→ Problem:
Copy every line below. Do not alter any of them.

Exercise material Start Marker

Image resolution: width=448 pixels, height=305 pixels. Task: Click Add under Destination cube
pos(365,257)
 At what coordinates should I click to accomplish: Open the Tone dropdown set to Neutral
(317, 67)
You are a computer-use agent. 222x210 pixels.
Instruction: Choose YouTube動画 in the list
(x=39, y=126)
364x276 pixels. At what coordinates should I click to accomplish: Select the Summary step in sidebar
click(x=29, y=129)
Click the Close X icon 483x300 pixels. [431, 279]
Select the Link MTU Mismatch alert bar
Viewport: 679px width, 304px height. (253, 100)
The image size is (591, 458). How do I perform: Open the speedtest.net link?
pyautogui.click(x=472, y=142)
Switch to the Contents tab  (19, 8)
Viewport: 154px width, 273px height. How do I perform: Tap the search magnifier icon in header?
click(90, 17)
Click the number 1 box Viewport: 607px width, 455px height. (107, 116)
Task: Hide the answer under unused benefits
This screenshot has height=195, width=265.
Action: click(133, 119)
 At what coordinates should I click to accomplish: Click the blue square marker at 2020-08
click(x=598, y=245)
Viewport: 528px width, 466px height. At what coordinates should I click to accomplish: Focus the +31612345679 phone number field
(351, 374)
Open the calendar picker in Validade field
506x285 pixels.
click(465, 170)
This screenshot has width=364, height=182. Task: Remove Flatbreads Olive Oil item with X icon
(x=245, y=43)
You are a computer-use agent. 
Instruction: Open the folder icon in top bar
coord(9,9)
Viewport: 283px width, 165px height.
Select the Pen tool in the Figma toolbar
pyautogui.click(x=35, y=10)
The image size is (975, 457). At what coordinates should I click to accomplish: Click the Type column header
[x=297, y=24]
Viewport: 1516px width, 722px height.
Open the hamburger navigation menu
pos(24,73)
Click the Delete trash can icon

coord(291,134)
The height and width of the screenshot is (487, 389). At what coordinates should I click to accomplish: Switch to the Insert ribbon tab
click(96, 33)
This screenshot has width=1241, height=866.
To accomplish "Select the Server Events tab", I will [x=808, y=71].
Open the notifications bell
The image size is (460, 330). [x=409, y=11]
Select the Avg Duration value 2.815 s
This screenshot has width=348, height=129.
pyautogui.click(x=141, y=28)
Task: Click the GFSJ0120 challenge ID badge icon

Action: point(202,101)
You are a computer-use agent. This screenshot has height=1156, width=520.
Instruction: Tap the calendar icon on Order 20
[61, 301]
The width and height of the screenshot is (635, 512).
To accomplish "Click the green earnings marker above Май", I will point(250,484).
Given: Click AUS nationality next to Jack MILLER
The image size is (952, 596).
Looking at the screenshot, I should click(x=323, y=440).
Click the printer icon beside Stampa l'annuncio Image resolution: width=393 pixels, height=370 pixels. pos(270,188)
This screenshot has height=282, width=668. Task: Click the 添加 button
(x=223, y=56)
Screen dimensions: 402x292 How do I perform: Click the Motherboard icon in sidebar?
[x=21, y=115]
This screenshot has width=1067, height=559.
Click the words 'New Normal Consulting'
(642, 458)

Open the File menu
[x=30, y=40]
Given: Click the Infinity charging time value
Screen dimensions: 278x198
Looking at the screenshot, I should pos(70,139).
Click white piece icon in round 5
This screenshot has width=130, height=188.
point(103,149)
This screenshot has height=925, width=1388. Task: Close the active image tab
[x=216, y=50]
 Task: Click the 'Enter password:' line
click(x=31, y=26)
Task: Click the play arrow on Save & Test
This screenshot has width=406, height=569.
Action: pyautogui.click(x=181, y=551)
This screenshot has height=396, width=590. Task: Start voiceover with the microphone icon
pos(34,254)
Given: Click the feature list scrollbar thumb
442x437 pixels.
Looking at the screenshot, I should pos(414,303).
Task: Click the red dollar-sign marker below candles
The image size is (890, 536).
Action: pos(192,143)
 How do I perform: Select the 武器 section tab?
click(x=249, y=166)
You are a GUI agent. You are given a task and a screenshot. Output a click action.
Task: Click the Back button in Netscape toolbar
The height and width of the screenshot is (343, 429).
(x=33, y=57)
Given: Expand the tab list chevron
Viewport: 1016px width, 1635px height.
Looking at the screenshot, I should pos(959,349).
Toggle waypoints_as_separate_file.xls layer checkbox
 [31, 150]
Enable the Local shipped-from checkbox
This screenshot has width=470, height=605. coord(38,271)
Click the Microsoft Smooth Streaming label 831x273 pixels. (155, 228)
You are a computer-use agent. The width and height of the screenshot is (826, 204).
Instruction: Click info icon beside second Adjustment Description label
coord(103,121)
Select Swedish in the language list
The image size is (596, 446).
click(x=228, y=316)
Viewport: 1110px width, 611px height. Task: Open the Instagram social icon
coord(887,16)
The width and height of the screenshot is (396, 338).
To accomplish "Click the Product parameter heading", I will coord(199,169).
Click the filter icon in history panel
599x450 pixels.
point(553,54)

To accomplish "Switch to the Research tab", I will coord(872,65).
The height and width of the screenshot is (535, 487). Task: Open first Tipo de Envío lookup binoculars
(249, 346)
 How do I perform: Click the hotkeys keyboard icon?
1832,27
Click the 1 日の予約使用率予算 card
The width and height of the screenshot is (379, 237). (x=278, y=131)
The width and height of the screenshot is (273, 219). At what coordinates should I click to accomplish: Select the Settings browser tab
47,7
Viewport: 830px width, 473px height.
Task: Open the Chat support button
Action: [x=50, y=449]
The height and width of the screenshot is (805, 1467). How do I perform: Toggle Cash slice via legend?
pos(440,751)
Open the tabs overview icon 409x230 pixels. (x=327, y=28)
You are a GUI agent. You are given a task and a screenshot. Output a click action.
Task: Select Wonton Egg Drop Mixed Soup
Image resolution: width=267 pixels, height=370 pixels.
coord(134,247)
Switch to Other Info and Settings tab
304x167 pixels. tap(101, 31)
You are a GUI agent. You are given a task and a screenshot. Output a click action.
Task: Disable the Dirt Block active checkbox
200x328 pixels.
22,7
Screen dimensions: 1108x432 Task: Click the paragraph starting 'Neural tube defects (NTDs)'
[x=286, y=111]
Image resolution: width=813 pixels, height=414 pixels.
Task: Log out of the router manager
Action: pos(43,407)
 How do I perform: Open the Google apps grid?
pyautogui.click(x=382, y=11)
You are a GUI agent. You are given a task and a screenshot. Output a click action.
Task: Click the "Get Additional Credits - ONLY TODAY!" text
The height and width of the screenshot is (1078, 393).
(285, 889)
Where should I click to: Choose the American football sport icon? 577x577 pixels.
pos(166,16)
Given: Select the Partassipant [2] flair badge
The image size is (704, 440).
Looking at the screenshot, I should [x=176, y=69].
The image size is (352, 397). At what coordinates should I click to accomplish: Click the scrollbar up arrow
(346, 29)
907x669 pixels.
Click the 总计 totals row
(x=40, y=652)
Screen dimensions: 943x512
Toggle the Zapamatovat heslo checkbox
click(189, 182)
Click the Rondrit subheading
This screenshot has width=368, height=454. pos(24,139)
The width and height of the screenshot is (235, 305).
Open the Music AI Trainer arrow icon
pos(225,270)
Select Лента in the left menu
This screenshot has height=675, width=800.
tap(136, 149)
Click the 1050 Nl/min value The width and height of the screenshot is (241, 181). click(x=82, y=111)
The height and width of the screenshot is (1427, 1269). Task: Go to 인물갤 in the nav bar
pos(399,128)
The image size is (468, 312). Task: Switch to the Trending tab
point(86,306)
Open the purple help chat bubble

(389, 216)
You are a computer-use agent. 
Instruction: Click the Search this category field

Exercise material End Marker

→ Completed task:
Image resolution: width=448 pixels, height=305 pixels. Task: Click Add under Destination cube
pos(365,257)
 At what coordinates should I click to accomplish: Open the Tone dropdown set to Neutral
(317, 67)
You are a computer-use agent. 222x210 pixels.
Instruction: Choose YouTube動画 in the list
(x=39, y=126)
364x276 pixels. At what coordinates should I click to accomplish: Select the Summary step in sidebar
click(x=29, y=129)
Click the Close X icon 483x300 pixels. [431, 279]
Select the Link MTU Mismatch alert bar
Viewport: 679px width, 304px height. (253, 100)
The image size is (591, 458). How do I perform: Open the speedtest.net link?
pyautogui.click(x=472, y=142)
Switch to the Contents tab  (19, 8)
Viewport: 154px width, 273px height. How do I perform: Tap the search magnifier icon in header?
click(90, 17)
Click the number 1 box Viewport: 607px width, 455px height. (107, 116)
Task: Hide the answer under unused benefits
This screenshot has height=195, width=265.
Action: click(133, 119)
 At what coordinates should I click to accomplish: Click the blue square marker at 2020-08
click(x=598, y=245)
Viewport: 528px width, 466px height. At what coordinates should I click to accomplish: Focus the +31612345679 phone number field
(351, 374)
Open the calendar picker in Validade field
506x285 pixels.
click(465, 170)
This screenshot has width=364, height=182. Task: Remove Flatbreads Olive Oil item with X icon
(x=245, y=43)
You are a computer-use agent. 
Instruction: Open the folder icon in top bar
coord(9,9)
Viewport: 283px width, 165px height.
Select the Pen tool in the Figma toolbar
pyautogui.click(x=35, y=10)
The image size is (975, 457). At what coordinates should I click to accomplish: Click the Type column header
[x=297, y=24]
Viewport: 1516px width, 722px height.
Open the hamburger navigation menu
pos(24,73)
Click the Delete trash can icon

coord(291,134)
The height and width of the screenshot is (487, 389). At what coordinates should I click to accomplish: Switch to the Insert ribbon tab
click(96, 33)
This screenshot has width=1241, height=866.
To accomplish "Select the Server Events tab", I will [x=808, y=71].
Open the notifications bell
The image size is (460, 330). [x=409, y=11]
Select the Avg Duration value 2.815 s
This screenshot has width=348, height=129.
pyautogui.click(x=141, y=28)
Task: Click the GFSJ0120 challenge ID badge icon

Action: point(202,101)
You are a computer-use agent. This screenshot has height=1156, width=520.
Instruction: Tap the calendar icon on Order 20
[61, 301]
The width and height of the screenshot is (635, 512).
To accomplish "Click the green earnings marker above Май", I will point(250,484).
Given: Click AUS nationality next to Jack MILLER
The image size is (952, 596).
Looking at the screenshot, I should click(x=323, y=440).
Click the printer icon beside Stampa l'annuncio Image resolution: width=393 pixels, height=370 pixels. pos(270,188)
This screenshot has height=282, width=668. Task: Click the 添加 button
(x=223, y=56)
Screen dimensions: 402x292 How do I perform: Click the Motherboard icon in sidebar?
[x=21, y=115]
This screenshot has width=1067, height=559.
Click the words 'New Normal Consulting'
(642, 458)

Open the File menu
[x=30, y=40]
Given: Click the Infinity charging time value
Screen dimensions: 278x198
Looking at the screenshot, I should pos(70,139).
Click white piece icon in round 5
This screenshot has width=130, height=188.
point(103,149)
This screenshot has height=925, width=1388. Task: Close the active image tab
[x=216, y=50]
 Task: Click the 'Enter password:' line
click(x=31, y=26)
Task: Click the play arrow on Save & Test
This screenshot has width=406, height=569.
Action: pyautogui.click(x=181, y=551)
This screenshot has height=396, width=590. Task: Start voiceover with the microphone icon
pos(34,254)
Given: Click the feature list scrollbar thumb
442x437 pixels.
Looking at the screenshot, I should pos(414,303).
Task: Click the red dollar-sign marker below candles
The image size is (890, 536).
Action: pos(192,143)
 How do I perform: Select the 武器 section tab?
click(x=249, y=166)
You are a GUI agent. You are given a task and a screenshot. Output a click action.
Task: Click the Back button in Netscape toolbar
The height and width of the screenshot is (343, 429).
(x=33, y=57)
Given: Expand the tab list chevron
Viewport: 1016px width, 1635px height.
Looking at the screenshot, I should pos(959,349).
Toggle waypoints_as_separate_file.xls layer checkbox
 [31, 150]
Enable the Local shipped-from checkbox
This screenshot has width=470, height=605. coord(38,271)
Click the Microsoft Smooth Streaming label 831x273 pixels. (155, 228)
You are a computer-use agent. The width and height of the screenshot is (826, 204).
Instruction: Click info icon beside second Adjustment Description label
coord(103,121)
Select Swedish in the language list
The image size is (596, 446).
click(x=228, y=316)
Viewport: 1110px width, 611px height. Task: Open the Instagram social icon
coord(887,16)
The width and height of the screenshot is (396, 338).
To accomplish "Click the Product parameter heading", I will coord(199,169).
Click the filter icon in history panel
599x450 pixels.
point(553,54)

To accomplish "Switch to the Research tab", I will coord(872,65).
The height and width of the screenshot is (535, 487). Task: Open first Tipo de Envío lookup binoculars
(249, 346)
 How do I perform: Click the hotkeys keyboard icon?
1832,27
Click the 1 日の予約使用率予算 card
The width and height of the screenshot is (379, 237). (x=278, y=131)
The width and height of the screenshot is (273, 219). At what coordinates should I click to accomplish: Select the Settings browser tab
47,7
Viewport: 830px width, 473px height.
Task: Open the Chat support button
Action: [x=50, y=449]
The height and width of the screenshot is (805, 1467). How do I perform: Toggle Cash slice via legend?
pos(440,751)
Open the tabs overview icon 409x230 pixels. (x=327, y=28)
You are a GUI agent. You are given a task and a screenshot. Output a click action.
Task: Select Wonton Egg Drop Mixed Soup
Image resolution: width=267 pixels, height=370 pixels.
coord(134,247)
Switch to Other Info and Settings tab
304x167 pixels. tap(101, 31)
You are a GUI agent. You are given a task and a screenshot. Output a click action.
Task: Disable the Dirt Block active checkbox
200x328 pixels.
22,7
Screen dimensions: 1108x432 Task: Click the paragraph starting 'Neural tube defects (NTDs)'
[x=286, y=111]
Image resolution: width=813 pixels, height=414 pixels.
Task: Log out of the router manager
Action: pos(43,407)
 How do I perform: Open the Google apps grid?
pyautogui.click(x=382, y=11)
You are a GUI agent. You are given a task and a screenshot. Output a click action.
Task: Click the "Get Additional Credits - ONLY TODAY!" text
The height and width of the screenshot is (1078, 393).
(285, 889)
Where should I click to: Choose the American football sport icon? 577x577 pixels.
pos(166,16)
Given: Select the Partassipant [2] flair badge
The image size is (704, 440).
Looking at the screenshot, I should [x=176, y=69].
The image size is (352, 397). At what coordinates should I click to accomplish: Click the scrollbar up arrow
(346, 29)
907x669 pixels.
Click the 总计 totals row
(x=40, y=652)
Screen dimensions: 943x512
Toggle the Zapamatovat heslo checkbox
click(189, 182)
Click the Rondrit subheading
This screenshot has width=368, height=454. pos(24,139)
The width and height of the screenshot is (235, 305).
Open the Music AI Trainer arrow icon
pos(225,270)
Select Лента in the left menu
This screenshot has height=675, width=800.
tap(136, 149)
Click the 1050 Nl/min value The width and height of the screenshot is (241, 181). click(x=82, y=111)
The height and width of the screenshot is (1427, 1269). Task: Go to 인물갤 in the nav bar
pos(399,128)
The image size is (468, 312). Task: Switch to the Trending tab
point(86,306)
Open the purple help chat bubble

(389, 216)
You are a computer-use agent. 
Instruction: Click the Search this category field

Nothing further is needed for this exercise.